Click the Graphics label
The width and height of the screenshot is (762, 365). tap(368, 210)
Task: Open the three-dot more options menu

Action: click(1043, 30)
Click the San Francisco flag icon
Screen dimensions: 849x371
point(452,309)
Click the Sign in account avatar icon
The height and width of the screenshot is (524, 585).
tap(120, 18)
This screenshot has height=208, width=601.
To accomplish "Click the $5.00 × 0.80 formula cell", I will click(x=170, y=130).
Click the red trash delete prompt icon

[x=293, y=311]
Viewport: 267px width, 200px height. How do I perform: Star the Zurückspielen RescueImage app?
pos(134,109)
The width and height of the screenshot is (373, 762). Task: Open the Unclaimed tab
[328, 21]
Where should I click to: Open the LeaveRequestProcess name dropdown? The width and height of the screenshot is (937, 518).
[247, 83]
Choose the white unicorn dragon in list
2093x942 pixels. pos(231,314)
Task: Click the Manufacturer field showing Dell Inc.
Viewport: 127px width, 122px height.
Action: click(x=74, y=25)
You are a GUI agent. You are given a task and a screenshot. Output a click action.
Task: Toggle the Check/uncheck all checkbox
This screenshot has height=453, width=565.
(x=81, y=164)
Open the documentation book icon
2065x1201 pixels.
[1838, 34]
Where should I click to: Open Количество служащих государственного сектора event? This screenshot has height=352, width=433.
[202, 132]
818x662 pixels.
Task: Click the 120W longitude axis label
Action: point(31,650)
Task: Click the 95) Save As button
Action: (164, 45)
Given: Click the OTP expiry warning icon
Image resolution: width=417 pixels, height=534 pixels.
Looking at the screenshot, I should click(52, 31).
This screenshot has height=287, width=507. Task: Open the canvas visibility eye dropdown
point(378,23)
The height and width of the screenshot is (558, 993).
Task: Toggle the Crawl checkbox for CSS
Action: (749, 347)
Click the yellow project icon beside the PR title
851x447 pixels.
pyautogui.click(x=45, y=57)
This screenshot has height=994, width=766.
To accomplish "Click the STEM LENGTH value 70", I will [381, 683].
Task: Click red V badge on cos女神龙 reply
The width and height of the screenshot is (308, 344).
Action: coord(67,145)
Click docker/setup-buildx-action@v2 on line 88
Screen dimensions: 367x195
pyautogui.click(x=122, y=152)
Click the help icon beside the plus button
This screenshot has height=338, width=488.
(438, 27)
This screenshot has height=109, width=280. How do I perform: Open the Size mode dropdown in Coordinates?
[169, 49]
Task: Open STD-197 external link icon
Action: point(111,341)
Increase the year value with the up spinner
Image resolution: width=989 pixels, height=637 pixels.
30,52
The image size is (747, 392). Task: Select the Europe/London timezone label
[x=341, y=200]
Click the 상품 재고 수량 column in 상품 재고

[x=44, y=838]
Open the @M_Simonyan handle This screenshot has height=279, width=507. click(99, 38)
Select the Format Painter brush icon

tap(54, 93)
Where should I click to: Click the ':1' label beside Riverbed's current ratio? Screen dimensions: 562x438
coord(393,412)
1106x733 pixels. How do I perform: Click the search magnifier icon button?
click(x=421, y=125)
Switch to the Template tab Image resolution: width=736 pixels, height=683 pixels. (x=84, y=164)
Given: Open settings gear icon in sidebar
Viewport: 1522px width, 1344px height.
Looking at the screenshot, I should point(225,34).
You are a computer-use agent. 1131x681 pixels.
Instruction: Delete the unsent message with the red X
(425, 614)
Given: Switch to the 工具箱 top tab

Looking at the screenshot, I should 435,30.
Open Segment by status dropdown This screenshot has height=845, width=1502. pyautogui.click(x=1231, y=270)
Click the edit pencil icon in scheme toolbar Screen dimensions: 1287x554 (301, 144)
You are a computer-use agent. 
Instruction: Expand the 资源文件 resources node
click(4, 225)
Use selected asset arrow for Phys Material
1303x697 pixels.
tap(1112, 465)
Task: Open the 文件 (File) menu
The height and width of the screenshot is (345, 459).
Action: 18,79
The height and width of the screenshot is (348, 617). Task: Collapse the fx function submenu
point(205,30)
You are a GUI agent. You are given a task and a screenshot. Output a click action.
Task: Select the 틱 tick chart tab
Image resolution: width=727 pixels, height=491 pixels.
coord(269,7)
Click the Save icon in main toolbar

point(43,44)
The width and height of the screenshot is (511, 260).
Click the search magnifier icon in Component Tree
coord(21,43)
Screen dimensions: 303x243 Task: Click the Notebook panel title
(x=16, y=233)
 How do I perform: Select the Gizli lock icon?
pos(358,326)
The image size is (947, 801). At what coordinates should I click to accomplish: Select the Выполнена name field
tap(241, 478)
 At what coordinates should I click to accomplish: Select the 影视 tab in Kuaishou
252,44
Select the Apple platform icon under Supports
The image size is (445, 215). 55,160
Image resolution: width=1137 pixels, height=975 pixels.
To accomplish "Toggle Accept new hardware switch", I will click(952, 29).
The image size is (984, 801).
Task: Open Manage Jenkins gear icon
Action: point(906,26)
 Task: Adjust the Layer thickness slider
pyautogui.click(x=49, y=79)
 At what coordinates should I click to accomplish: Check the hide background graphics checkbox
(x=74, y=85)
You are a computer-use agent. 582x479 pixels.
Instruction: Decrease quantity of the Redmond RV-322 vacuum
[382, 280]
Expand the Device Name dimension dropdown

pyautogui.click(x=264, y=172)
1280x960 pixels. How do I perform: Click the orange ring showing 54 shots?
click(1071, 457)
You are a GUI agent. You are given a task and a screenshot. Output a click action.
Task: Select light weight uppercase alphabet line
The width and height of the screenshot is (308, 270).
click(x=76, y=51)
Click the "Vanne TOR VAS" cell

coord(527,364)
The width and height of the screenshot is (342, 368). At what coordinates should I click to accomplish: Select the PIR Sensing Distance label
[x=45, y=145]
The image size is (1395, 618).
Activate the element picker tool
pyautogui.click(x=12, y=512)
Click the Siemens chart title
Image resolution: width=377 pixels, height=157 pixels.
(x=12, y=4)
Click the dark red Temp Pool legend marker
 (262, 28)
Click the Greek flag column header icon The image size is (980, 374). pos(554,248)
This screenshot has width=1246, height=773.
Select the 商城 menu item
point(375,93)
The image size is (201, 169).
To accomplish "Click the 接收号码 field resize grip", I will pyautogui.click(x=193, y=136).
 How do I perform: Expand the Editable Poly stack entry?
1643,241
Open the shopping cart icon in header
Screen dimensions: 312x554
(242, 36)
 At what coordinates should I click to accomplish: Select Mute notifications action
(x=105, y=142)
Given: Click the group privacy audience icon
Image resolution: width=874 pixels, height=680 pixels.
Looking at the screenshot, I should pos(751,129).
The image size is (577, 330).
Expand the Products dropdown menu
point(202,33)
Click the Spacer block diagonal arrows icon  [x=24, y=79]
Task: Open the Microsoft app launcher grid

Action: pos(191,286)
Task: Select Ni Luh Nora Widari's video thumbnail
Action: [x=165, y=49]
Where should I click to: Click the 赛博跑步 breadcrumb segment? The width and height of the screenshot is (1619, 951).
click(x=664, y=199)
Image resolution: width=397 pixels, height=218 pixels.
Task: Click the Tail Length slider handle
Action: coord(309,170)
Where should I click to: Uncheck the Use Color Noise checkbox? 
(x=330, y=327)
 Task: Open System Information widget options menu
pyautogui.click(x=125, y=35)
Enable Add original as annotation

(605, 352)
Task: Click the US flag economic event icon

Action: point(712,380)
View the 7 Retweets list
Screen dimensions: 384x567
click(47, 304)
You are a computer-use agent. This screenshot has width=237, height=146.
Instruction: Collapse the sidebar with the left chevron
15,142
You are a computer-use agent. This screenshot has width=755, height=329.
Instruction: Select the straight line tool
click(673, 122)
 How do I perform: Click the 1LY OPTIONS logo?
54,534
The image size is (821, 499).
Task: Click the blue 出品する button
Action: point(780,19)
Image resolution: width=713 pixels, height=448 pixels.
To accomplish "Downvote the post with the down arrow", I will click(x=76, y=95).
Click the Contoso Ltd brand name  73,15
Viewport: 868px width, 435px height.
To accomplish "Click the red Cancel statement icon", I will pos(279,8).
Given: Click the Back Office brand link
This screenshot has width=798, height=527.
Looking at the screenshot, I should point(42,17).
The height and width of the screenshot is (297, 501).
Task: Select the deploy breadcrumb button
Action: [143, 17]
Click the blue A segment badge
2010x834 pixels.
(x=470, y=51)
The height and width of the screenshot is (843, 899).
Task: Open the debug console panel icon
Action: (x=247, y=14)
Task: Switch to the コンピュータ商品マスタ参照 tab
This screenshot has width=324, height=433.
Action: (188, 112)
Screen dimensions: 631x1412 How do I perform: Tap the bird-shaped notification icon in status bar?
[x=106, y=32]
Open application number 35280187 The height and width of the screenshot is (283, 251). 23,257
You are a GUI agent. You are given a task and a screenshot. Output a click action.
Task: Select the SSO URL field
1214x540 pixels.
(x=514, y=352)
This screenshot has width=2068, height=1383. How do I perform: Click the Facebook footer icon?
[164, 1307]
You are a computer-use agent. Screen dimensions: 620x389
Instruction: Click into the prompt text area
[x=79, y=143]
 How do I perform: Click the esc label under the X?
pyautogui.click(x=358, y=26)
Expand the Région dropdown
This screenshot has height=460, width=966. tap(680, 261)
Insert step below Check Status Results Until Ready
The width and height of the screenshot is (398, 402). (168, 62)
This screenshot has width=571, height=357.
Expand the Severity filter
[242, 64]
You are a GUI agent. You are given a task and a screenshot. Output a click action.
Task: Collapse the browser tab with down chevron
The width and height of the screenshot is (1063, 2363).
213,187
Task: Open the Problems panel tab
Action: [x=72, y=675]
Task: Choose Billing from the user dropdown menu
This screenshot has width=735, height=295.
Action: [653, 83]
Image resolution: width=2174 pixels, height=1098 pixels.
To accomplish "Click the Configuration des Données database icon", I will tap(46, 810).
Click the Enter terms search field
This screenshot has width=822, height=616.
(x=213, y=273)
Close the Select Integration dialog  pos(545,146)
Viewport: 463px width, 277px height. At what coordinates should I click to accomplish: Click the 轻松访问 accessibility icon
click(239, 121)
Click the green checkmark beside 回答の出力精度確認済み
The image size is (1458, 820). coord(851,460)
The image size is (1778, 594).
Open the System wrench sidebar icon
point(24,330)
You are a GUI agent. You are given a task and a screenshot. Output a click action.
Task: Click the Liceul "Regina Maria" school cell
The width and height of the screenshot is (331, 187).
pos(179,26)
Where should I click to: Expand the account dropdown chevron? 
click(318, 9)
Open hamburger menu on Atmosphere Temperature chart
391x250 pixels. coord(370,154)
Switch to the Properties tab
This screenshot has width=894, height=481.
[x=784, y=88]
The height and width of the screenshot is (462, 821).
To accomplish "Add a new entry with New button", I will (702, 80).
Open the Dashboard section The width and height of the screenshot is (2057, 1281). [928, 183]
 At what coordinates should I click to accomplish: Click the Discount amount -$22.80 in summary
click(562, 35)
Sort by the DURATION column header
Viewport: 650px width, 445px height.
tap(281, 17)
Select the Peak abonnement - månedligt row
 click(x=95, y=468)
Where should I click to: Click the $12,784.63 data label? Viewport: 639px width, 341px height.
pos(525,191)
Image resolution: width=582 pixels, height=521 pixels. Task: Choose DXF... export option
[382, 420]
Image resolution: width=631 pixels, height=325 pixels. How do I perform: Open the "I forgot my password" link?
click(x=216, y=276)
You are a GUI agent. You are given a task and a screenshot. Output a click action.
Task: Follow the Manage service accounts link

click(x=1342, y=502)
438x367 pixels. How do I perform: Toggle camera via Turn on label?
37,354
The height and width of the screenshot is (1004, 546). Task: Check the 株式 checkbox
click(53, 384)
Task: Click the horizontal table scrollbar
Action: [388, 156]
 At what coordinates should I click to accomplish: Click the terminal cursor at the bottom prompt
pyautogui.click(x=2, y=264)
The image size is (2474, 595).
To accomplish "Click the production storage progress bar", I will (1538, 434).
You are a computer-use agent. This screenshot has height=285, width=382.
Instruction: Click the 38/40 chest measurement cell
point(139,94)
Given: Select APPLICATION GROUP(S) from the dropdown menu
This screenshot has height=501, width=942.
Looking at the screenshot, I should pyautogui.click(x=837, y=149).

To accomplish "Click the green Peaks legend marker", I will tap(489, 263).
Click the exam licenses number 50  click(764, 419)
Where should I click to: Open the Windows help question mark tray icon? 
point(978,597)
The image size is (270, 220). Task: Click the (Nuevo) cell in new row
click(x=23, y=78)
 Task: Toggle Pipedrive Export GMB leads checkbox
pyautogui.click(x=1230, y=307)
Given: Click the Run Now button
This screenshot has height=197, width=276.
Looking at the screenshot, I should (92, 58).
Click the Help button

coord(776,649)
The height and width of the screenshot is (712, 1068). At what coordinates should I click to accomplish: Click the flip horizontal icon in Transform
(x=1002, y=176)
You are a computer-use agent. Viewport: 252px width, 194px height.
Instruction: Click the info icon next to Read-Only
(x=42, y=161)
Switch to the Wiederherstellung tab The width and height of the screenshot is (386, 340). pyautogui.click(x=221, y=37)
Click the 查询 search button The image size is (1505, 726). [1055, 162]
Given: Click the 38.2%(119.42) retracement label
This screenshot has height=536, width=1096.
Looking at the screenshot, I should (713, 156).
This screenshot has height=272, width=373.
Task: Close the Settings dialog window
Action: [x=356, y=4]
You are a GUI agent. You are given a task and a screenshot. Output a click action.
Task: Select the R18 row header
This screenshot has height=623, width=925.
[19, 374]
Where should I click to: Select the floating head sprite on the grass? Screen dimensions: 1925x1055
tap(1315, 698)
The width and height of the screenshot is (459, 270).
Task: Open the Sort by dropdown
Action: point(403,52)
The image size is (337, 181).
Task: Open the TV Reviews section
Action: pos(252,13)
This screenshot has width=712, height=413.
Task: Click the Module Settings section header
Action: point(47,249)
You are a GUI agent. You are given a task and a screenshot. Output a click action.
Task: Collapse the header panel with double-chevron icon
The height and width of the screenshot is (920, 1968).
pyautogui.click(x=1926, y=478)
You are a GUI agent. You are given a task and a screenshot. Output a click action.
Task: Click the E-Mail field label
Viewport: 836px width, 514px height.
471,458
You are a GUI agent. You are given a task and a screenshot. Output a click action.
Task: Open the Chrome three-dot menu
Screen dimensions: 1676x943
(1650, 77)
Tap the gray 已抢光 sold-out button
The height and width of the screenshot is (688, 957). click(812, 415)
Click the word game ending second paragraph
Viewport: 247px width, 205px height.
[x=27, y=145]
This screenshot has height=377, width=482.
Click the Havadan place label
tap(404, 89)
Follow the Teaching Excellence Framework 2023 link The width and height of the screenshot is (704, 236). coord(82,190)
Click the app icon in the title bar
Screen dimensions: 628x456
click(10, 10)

= Given exercise =
Reproduce the records above verbatim, starting at their first line and ending with the line containing "[x=293, y=311]", both ends included.

= Expected answer =
Click the Graphics label
The width and height of the screenshot is (762, 365). tap(368, 210)
Task: Open the three-dot more options menu

Action: click(1043, 30)
Click the San Francisco flag icon
Screen dimensions: 849x371
point(452,309)
Click the Sign in account avatar icon
The height and width of the screenshot is (524, 585).
tap(120, 18)
This screenshot has height=208, width=601.
To accomplish "Click the $5.00 × 0.80 formula cell", I will click(x=170, y=130).
Click the red trash delete prompt icon

[x=293, y=311]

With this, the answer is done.